Layer Duplication in Qwen2-72B Topped Open LLM Leaderboard on Consumer GPUs
Summary
- • Duplicating 7 middle layers of Qwen2-72B with no weight changes achieved #1 on the Open LLM Leaderboard
- • Technique requires zero retraining and was developed on two consumer RTX 4090 GPUs
- • Only circuit-sized blocks of ~7 layers produce gains — single layers or wrong counts yield nothing
- • Top 4 Open LLM Leaderboard models as of 2026 are still descendants of this method
Details
Duplicating ~7 middle layers of Qwen2-72B achieved #1 on HuggingFace Open LLM Leaderboard
No weights were modified — only the layer block was copied and inserted. The improvement was consistent across all benchmarks on the leaderboard, not just a single metric, suggesting a genuine capability gain rather than benchmark overfitting.
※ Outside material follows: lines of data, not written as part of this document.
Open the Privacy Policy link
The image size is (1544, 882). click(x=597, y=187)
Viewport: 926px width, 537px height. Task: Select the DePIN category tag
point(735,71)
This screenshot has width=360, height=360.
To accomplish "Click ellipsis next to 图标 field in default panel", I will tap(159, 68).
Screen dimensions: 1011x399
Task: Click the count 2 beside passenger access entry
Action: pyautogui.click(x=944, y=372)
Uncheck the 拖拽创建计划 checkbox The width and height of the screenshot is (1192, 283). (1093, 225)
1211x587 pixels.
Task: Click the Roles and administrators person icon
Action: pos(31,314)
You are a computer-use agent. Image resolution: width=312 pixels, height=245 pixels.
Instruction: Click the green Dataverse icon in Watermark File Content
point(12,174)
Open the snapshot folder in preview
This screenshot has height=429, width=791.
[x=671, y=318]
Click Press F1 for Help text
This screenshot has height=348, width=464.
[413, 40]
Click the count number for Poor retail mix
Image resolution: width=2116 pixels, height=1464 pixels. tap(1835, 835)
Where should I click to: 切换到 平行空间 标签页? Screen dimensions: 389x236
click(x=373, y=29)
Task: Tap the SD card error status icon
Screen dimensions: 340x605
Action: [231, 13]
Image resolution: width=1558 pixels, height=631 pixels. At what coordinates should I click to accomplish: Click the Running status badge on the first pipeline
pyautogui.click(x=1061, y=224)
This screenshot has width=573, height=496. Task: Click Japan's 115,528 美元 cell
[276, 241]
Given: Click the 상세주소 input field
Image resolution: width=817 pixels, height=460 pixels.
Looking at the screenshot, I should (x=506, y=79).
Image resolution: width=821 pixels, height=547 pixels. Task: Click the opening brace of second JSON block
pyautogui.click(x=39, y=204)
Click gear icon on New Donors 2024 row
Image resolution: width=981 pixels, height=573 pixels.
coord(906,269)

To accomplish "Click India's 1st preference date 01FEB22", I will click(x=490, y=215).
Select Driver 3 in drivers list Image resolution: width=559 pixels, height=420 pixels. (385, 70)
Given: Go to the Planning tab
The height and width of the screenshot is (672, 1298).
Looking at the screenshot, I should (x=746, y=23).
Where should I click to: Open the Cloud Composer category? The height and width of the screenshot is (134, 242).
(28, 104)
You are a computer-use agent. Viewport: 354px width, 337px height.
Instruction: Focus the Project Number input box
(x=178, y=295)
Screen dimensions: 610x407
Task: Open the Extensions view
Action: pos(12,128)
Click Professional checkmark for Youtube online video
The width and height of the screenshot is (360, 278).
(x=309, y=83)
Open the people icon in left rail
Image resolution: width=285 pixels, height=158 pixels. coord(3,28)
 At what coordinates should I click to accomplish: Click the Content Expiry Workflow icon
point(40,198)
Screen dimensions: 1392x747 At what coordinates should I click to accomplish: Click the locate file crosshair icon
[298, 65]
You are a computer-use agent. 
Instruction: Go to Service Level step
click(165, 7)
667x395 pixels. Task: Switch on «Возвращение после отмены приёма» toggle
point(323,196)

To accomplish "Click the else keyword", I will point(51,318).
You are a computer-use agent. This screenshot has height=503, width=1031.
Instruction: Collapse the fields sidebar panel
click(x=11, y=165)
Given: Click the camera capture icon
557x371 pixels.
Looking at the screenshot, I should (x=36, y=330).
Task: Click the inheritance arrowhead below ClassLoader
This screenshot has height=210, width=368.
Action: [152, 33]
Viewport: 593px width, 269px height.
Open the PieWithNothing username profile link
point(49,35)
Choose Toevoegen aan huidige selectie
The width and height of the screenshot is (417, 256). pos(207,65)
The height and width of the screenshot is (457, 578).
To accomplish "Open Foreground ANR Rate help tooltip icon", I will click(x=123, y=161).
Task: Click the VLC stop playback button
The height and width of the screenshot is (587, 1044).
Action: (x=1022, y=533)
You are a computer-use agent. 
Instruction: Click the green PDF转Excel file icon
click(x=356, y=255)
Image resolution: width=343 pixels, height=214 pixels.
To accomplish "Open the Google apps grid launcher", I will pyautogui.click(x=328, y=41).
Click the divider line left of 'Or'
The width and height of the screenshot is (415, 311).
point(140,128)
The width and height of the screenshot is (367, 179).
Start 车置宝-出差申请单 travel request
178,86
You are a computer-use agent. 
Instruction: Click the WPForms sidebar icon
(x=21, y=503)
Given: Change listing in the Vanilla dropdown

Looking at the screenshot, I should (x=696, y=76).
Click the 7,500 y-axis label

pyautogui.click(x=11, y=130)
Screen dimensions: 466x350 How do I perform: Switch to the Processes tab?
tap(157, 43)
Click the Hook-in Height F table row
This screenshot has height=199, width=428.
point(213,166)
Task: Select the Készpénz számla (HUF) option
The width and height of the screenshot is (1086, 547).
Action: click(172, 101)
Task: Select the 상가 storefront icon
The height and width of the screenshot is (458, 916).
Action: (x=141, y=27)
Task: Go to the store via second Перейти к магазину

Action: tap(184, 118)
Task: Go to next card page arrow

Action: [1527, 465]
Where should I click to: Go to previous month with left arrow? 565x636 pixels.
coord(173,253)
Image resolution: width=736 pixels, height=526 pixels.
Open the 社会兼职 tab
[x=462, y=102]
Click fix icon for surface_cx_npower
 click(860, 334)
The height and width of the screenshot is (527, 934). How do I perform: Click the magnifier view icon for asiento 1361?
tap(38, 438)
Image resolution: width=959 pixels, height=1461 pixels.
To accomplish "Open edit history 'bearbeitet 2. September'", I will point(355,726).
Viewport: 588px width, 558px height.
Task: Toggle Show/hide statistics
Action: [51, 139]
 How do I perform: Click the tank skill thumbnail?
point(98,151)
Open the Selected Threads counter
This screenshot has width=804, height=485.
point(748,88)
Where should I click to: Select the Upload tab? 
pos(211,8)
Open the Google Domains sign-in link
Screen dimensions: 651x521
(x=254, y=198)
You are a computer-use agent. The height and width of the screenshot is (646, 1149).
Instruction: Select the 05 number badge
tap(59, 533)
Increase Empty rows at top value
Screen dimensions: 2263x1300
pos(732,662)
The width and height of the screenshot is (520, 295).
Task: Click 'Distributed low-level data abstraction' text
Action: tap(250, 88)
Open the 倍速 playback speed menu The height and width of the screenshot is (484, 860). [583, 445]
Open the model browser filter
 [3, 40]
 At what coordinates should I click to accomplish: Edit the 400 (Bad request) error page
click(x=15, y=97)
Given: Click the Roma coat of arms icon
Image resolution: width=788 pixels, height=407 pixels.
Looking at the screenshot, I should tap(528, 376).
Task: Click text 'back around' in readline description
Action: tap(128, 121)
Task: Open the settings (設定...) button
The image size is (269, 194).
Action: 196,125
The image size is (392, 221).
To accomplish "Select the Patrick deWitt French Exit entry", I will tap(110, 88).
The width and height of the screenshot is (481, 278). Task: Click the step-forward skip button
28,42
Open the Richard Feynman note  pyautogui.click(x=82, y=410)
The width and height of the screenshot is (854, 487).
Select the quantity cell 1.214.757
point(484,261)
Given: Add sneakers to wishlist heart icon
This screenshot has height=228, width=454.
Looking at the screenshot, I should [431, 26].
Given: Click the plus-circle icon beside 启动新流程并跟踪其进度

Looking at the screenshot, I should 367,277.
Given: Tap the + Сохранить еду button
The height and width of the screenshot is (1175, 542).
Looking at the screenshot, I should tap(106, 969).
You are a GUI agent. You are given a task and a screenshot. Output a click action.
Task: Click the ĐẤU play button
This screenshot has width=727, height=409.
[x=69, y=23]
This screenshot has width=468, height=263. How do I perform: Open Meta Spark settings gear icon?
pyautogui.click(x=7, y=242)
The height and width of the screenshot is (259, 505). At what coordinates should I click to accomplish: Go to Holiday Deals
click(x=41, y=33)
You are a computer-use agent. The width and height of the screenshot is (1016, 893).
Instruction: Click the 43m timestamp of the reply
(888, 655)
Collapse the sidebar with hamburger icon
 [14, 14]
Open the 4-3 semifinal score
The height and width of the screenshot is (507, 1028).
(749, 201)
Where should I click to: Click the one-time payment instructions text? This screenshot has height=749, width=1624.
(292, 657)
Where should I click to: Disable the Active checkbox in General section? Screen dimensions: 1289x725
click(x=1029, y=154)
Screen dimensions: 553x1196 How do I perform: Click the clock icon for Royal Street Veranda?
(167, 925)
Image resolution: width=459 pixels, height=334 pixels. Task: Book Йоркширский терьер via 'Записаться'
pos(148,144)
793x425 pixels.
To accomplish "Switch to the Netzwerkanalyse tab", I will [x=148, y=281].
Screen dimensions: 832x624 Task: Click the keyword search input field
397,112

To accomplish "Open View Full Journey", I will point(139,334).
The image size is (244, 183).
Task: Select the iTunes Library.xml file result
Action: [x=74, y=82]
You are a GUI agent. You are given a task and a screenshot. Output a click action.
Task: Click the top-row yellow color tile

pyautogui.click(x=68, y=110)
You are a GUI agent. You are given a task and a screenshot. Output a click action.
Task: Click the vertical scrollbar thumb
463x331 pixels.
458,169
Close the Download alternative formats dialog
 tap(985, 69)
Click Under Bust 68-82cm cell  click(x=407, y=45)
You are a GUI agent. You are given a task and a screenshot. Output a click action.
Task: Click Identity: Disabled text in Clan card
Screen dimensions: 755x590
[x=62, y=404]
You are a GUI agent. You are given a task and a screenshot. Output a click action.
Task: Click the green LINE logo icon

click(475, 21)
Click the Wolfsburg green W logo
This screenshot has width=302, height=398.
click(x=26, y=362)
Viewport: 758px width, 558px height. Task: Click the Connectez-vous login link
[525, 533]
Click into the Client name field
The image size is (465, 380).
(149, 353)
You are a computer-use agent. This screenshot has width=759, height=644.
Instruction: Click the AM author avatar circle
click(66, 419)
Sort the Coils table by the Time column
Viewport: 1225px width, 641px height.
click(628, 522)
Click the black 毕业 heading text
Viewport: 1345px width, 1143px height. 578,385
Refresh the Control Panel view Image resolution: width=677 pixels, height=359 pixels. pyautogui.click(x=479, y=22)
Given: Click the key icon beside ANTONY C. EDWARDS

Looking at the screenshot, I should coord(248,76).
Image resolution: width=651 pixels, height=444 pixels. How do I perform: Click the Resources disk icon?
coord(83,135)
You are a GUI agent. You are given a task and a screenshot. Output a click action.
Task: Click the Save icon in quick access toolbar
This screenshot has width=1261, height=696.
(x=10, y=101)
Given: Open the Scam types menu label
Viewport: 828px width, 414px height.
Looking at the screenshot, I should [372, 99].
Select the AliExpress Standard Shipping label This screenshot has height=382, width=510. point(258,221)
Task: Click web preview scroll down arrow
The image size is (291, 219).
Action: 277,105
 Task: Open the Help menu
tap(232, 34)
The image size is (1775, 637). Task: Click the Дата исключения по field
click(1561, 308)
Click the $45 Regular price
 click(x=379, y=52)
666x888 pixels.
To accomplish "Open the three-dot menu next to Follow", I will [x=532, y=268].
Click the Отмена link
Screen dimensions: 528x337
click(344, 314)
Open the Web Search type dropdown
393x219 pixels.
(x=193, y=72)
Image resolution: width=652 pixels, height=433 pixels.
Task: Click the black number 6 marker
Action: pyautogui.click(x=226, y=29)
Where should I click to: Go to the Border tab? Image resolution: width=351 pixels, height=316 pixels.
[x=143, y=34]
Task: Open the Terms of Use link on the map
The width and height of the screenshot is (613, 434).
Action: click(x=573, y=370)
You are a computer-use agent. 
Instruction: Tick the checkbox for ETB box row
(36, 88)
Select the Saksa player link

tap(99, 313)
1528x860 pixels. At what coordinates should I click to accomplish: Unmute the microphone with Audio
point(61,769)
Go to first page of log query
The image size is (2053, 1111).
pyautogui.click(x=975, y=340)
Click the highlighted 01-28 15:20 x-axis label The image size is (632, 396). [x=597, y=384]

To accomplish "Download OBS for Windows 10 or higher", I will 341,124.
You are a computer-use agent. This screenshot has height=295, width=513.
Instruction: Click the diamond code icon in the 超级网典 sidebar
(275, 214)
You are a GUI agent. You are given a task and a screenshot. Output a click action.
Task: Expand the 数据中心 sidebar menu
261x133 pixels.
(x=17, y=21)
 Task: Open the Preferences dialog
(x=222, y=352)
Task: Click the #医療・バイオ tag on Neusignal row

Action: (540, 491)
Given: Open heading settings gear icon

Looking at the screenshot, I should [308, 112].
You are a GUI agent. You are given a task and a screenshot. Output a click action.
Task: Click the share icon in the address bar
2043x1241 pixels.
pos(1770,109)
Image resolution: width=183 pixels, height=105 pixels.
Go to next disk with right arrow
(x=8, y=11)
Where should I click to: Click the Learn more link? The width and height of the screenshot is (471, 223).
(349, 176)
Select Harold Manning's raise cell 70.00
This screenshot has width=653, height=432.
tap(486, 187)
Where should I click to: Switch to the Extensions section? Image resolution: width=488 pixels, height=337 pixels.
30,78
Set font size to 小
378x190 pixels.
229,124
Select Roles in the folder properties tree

Only circuit-sized blocks of ~7 layers produce gains; too few or too many degrades performance
Single-layer duplication does nothing. Small sub-7 blocks do nothing. Blocks larger than the optimal range degrade performance. This threshold behavior implies the model's middle layers encode discrete functional circuits — learned during pretraining — that only work when preserved as a complete unit. Splitting or over-replicating the circuit breaks it.
Layer duplication is a zero-cost, no-retraining technique achievable on consumer hardware
The entire method was developed on two consumer NVIDIA RTX 4090 GPUs (approximately $3,000). No fine-tuning, no new training data, and no weight updates are required — making this replicable by individual researchers outside well-funded labs.
Top 4 Open LLM Leaderboard models as of 2026 are descendants of this approach
The technique was adopted or replicated across multiple model development efforts and has had measurable influence on the competitive open-weight LLM landscape, not just as a one-off curiosity.
Researcher has since moved to a dual GH200 rig; code and new models forthcoming
Original work was done on basement consumer hardware. The researcher is now running newer models — GLM-4.7, Qwen3.5, MiniMax M2.5 — on a dual GH200 setup, with code and new models to be released. HN post received 358 upvotes and 94 comments.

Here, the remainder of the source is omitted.